WHAT IS EXPECTED => Copy the listing below word for word, with every line exactly as it appears.
# # # # # # #
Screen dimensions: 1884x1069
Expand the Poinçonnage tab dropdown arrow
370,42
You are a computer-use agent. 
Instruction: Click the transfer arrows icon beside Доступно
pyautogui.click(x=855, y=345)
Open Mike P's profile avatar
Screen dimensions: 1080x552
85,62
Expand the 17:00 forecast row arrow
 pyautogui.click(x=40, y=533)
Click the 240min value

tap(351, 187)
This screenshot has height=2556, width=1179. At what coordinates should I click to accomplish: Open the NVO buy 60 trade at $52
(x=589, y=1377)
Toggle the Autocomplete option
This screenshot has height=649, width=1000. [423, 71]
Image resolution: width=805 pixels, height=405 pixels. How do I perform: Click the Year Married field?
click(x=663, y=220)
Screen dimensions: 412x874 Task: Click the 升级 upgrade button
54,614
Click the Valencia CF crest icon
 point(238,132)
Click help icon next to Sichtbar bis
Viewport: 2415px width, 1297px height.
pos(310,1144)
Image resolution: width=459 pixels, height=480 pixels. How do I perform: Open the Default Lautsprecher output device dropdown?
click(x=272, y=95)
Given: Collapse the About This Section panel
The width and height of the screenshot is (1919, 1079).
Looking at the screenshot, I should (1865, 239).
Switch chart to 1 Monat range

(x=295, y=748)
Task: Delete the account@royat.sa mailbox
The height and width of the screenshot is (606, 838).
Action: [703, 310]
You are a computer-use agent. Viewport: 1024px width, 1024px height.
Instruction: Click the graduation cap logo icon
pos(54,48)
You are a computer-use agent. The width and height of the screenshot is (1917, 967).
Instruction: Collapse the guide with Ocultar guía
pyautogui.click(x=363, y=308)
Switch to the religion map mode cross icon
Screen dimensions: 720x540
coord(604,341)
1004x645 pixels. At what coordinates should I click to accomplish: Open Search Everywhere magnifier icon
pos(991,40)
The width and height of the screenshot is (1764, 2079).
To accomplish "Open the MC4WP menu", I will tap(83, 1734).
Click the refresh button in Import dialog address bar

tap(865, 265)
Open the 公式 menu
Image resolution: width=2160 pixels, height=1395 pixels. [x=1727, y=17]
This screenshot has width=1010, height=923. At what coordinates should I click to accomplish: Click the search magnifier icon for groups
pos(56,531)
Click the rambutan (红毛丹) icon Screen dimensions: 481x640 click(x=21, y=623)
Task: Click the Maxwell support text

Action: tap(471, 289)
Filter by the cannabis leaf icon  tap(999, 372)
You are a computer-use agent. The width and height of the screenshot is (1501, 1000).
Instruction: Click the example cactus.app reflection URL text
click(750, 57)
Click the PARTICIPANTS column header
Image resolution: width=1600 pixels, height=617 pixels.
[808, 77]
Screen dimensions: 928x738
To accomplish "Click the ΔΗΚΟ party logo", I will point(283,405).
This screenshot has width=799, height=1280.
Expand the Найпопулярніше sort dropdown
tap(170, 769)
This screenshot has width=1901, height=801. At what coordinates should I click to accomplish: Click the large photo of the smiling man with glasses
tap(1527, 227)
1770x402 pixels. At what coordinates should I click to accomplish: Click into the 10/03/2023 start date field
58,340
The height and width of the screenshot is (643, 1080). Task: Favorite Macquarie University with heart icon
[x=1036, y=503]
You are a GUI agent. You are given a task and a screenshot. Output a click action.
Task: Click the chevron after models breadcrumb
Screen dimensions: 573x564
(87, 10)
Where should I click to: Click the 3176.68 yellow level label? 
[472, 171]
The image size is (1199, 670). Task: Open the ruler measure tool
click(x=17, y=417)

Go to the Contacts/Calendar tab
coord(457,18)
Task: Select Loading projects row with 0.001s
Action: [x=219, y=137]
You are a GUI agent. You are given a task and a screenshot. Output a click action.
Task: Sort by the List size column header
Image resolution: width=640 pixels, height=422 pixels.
# # # # # # #
TASK OUTPUT =>
Screen dimensions: 1884x1069
Expand the Poinçonnage tab dropdown arrow
370,42
You are a computer-use agent. 
Instruction: Click the transfer arrows icon beside Доступно
pyautogui.click(x=855, y=345)
Open Mike P's profile avatar
Screen dimensions: 1080x552
85,62
Expand the 17:00 forecast row arrow
 pyautogui.click(x=40, y=533)
Click the 240min value

tap(351, 187)
This screenshot has height=2556, width=1179. At what coordinates should I click to accomplish: Open the NVO buy 60 trade at $52
(x=589, y=1377)
Toggle the Autocomplete option
This screenshot has height=649, width=1000. [423, 71]
Image resolution: width=805 pixels, height=405 pixels. How do I perform: Click the Year Married field?
click(x=663, y=220)
Screen dimensions: 412x874 Task: Click the 升级 upgrade button
54,614
Click the Valencia CF crest icon
 point(238,132)
Click help icon next to Sichtbar bis
Viewport: 2415px width, 1297px height.
pos(310,1144)
Image resolution: width=459 pixels, height=480 pixels. How do I perform: Open the Default Lautsprecher output device dropdown?
click(x=272, y=95)
Given: Collapse the About This Section panel
The width and height of the screenshot is (1919, 1079).
Looking at the screenshot, I should (1865, 239).
Switch chart to 1 Monat range

(x=295, y=748)
Task: Delete the account@royat.sa mailbox
The height and width of the screenshot is (606, 838).
Action: [703, 310]
You are a computer-use agent. Viewport: 1024px width, 1024px height.
Instruction: Click the graduation cap logo icon
pos(54,48)
You are a computer-use agent. The width and height of the screenshot is (1917, 967).
Instruction: Collapse the guide with Ocultar guía
pyautogui.click(x=363, y=308)
Switch to the religion map mode cross icon
Screen dimensions: 720x540
coord(604,341)
1004x645 pixels. At what coordinates should I click to accomplish: Open Search Everywhere magnifier icon
pos(991,40)
The width and height of the screenshot is (1764, 2079).
To accomplish "Open the MC4WP menu", I will tap(83, 1734).
Click the refresh button in Import dialog address bar

tap(865, 265)
Open the 公式 menu
Image resolution: width=2160 pixels, height=1395 pixels. [x=1727, y=17]
This screenshot has width=1010, height=923. At what coordinates should I click to accomplish: Click the search magnifier icon for groups
pos(56,531)
Click the rambutan (红毛丹) icon Screen dimensions: 481x640 click(x=21, y=623)
Task: Click the Maxwell support text

Action: tap(471, 289)
Filter by the cannabis leaf icon  tap(999, 372)
You are a computer-use agent. The width and height of the screenshot is (1501, 1000).
Instruction: Click the example cactus.app reflection URL text
click(750, 57)
Click the PARTICIPANTS column header
Image resolution: width=1600 pixels, height=617 pixels.
[808, 77]
Screen dimensions: 928x738
To accomplish "Click the ΔΗΚΟ party logo", I will point(283,405).
This screenshot has width=799, height=1280.
Expand the Найпопулярніше sort dropdown
tap(170, 769)
This screenshot has width=1901, height=801. At what coordinates should I click to accomplish: Click the large photo of the smiling man with glasses
tap(1527, 227)
1770x402 pixels. At what coordinates should I click to accomplish: Click into the 10/03/2023 start date field
58,340
The height and width of the screenshot is (643, 1080). Task: Favorite Macquarie University with heart icon
[x=1036, y=503]
You are a GUI agent. You are given a task and a screenshot. Output a click action.
Task: Click the chevron after models breadcrumb
Screen dimensions: 573x564
(87, 10)
Where should I click to: Click the 3176.68 yellow level label? 
[472, 171]
The image size is (1199, 670). Task: Open the ruler measure tool
click(x=17, y=417)

Go to the Contacts/Calendar tab
coord(457,18)
Task: Select Loading projects row with 0.001s
Action: [x=219, y=137]
You are a GUI agent. You are given a task and a screenshot. Output a click action.
Task: Sort by the List size column header
Image resolution: width=640 pixels, height=422 pixels.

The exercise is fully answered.